August 13, 2010

Who are your most-watched directors?

Whether by accident or on purpose, have you devoured a significant percentage of any one director's filmography? If you're not sure, tally them up - the totals might impress you! Sometimes you catch on to a director early in their career and can follow their releases theatrically; other times they are long gone and you have a lot of catching up to do. I never really made it a point to see every work by a certain director (except perhaps Pedro Almodovar), since there are usually a few duds holding me back. But through some vague combination of effort and coincidence, here are the directors whose films I've seen the most of, either by quantity or percentage - and I suppose they do paint a pretty accurate picture of my tastes. For my purposes, I am only counting feature-length narrative films that they directed all of (i.e. not just a segment), and requiring that the person in question directed at least five qualifying films (I mean, I've seen all of Jason Reitman's movies, but that wasn't very hard, now was it?).

The Whole Enchilada
PT Anderson - all 5 (including his debut film Sydney aka Hard Eight from 1996)
Wes Anderson - all 6
Christopher Nolan - all 7 (including his debut film Following from 1998)


Almost the Whole Enchilada
Quentin Tarantino - 6 out of 6.5 or 7 (I haven't seen Death Proof/Grindhouse, so however you'd count that)
Charlie Chaplin - 8 out of 11
Stanley Kubrick - 8.5 out of 13 (the half is for The Shining, which I watched with some friends in high school but was so terrified that I was looking away for a considerable amount of the running time. I heard the whole movie though...)
Orson Welles - 9 out of 11 (I'm counting F for Fake, his 1973 documentary/fiction hybrid)


The Double Digit Club
The brothers Coen - 12.5 out of 14 (the missing one is The Ladykillers, which is supposed to be terrible but I might watch someday to be a completist, and the half refers to the fact that I watched Intolerable Cruelty on a plane with varying degrees of attention) 
Pedro Almodovar - 14 out of 17 (a number that will unfortunately remain the same until the final three get Region 1 releases or play at a rep house)
Woody Allen - 15 out of 39 (this excludes You Will Meet a Tall Dark Stranger, which comes out in September)

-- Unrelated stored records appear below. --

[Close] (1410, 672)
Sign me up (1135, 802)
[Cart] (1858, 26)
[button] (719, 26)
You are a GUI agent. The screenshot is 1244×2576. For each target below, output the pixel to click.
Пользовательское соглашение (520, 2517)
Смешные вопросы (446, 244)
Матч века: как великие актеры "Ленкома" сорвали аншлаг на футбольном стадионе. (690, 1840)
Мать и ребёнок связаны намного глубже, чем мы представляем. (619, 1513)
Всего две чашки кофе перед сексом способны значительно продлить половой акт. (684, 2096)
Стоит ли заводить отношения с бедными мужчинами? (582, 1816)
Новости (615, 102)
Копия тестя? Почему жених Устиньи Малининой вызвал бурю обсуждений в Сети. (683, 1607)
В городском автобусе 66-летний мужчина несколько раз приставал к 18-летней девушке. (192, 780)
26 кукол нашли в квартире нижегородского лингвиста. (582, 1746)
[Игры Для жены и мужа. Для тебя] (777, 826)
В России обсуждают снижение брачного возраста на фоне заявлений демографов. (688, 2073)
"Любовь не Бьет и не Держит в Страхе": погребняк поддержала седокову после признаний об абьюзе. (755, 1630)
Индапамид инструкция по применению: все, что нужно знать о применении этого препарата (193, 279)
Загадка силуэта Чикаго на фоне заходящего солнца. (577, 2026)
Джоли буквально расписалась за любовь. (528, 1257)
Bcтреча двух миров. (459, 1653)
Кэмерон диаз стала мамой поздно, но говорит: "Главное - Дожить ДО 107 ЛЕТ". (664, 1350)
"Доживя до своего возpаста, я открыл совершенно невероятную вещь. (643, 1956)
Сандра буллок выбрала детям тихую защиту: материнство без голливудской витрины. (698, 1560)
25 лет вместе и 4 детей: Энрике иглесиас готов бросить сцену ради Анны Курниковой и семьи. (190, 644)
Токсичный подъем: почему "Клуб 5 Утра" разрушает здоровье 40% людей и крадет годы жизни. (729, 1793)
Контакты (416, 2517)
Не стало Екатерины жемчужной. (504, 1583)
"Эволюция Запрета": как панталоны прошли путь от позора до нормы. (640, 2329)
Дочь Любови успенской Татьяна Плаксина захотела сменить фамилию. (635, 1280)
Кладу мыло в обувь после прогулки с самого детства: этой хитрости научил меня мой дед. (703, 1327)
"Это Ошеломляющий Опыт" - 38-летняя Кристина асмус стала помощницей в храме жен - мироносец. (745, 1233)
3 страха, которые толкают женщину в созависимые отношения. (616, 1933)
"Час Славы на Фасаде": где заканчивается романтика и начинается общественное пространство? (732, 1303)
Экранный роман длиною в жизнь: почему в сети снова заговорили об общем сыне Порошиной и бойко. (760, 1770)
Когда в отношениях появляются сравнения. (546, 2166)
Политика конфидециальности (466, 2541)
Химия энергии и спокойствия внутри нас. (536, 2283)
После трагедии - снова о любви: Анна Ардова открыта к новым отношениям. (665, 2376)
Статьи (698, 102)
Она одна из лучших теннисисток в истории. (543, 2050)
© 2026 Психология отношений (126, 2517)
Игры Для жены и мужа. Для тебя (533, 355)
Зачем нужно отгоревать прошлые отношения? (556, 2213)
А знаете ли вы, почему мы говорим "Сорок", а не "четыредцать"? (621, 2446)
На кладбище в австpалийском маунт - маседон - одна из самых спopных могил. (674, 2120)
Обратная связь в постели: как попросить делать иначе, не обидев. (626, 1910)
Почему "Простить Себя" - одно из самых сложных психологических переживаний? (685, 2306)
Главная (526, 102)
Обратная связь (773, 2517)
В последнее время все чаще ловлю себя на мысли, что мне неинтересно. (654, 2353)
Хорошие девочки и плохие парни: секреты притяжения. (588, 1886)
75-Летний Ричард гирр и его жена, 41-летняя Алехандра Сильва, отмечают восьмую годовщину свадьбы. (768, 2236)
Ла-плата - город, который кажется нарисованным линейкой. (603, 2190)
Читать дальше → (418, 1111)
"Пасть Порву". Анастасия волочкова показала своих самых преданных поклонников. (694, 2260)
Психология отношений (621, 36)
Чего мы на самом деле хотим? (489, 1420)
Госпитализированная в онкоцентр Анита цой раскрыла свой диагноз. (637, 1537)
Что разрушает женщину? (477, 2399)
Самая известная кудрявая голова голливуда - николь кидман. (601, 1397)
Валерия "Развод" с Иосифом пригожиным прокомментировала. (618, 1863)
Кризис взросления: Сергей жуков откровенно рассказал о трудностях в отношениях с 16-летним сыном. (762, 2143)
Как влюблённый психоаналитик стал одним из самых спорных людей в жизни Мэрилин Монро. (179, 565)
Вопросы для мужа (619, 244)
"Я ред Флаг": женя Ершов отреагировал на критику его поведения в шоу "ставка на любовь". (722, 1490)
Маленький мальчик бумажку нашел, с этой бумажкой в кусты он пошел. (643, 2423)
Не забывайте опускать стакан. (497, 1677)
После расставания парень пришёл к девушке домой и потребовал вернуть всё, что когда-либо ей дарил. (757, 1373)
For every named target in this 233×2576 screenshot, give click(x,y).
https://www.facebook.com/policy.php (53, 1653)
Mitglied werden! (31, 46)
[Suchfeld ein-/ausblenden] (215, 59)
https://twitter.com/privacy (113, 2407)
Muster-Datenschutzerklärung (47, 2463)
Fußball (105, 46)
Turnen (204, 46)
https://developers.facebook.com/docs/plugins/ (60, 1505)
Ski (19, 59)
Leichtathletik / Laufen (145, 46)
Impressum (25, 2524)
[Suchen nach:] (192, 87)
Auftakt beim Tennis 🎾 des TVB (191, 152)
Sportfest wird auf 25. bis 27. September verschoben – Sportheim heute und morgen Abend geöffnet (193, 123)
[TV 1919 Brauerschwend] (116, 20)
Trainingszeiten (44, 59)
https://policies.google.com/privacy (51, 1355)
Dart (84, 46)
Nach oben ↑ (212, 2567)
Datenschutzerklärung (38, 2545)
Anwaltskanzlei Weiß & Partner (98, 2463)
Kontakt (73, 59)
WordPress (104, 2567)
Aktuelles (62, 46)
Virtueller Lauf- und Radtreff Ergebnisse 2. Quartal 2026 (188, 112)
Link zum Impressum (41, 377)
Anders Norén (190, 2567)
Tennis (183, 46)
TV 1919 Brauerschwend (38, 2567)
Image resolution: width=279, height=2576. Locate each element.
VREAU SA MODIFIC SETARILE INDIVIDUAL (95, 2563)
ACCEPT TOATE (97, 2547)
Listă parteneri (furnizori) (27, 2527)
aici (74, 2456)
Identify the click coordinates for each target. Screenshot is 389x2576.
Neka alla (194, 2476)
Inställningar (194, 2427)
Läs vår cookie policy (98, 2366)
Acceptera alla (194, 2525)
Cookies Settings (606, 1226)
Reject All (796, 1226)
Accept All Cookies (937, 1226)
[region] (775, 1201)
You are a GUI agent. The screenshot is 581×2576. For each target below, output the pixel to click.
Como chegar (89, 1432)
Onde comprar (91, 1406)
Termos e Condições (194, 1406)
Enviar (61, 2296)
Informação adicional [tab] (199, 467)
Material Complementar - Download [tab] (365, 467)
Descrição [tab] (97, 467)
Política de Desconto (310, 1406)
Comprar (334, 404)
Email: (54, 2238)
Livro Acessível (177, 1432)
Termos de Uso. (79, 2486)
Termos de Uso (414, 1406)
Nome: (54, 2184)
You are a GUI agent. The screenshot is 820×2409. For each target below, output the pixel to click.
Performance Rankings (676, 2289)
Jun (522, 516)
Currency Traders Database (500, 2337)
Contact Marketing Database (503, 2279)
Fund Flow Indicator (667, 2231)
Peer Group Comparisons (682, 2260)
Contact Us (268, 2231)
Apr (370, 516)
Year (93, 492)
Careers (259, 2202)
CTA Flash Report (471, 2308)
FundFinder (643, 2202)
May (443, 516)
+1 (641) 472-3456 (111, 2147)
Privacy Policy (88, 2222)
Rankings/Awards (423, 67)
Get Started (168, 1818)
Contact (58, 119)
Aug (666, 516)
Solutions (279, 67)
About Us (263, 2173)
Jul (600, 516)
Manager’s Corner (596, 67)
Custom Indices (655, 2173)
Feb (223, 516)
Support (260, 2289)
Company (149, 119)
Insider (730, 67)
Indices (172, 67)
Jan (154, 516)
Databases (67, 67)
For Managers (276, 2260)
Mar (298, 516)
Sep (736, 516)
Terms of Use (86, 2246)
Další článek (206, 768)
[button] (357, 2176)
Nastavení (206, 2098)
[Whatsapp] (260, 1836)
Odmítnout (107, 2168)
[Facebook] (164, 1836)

Billy Wilder - 17 out of 26
Alfred Hitchcock - 23 out of 58ish (the ish is because there's some unfinished, uncredited or co-directed business)
Special thanks to the various rep houses that helped me fill in some gaps!
How about you? Who are your most-watched directors?

3 comments:

Chris said...

Here's a copy/paste of some of my most watched directors:

Kubrick, Lynch, Nolan, Spielberg, Nicole Holofcener, Alexander Payne, Tim Burton, Isabel Coixet,Darren Aronofsky, Stephen Daldry, James Cameron, Jason Reitman, Lars von Trier, Richard Linklater,Hal Hartley, Peter Weir,Tarkovsky, Sean Penn, etc.

Mostly recent stuff from 70s and onwards,I know. Not sure if they all meet your criteria of directing 5 quality films.
Some directors I feel only have 1 or 2 great movies in them.

I don't watch the same director all at once, as I feel some of the themes repeat themselves.

I noticed Richard Linklater is not on your post here, I love him and hate him, to me a very up and down career. I have recommended what I regard his best films on my blog.

Simon said...

The Ladykillers isn't so very bad, just bad for the Coen Brothers.

Nobody really counts Death Proof unless they're in the mood to, which I am, because then it counts even more that I've yet to see Jackie Brown.

Valerie Troutman said...

About the Almodovar films. I recently discovered that not only does VLC ignore region coding, but that most DVD players can be made all region using your remote control.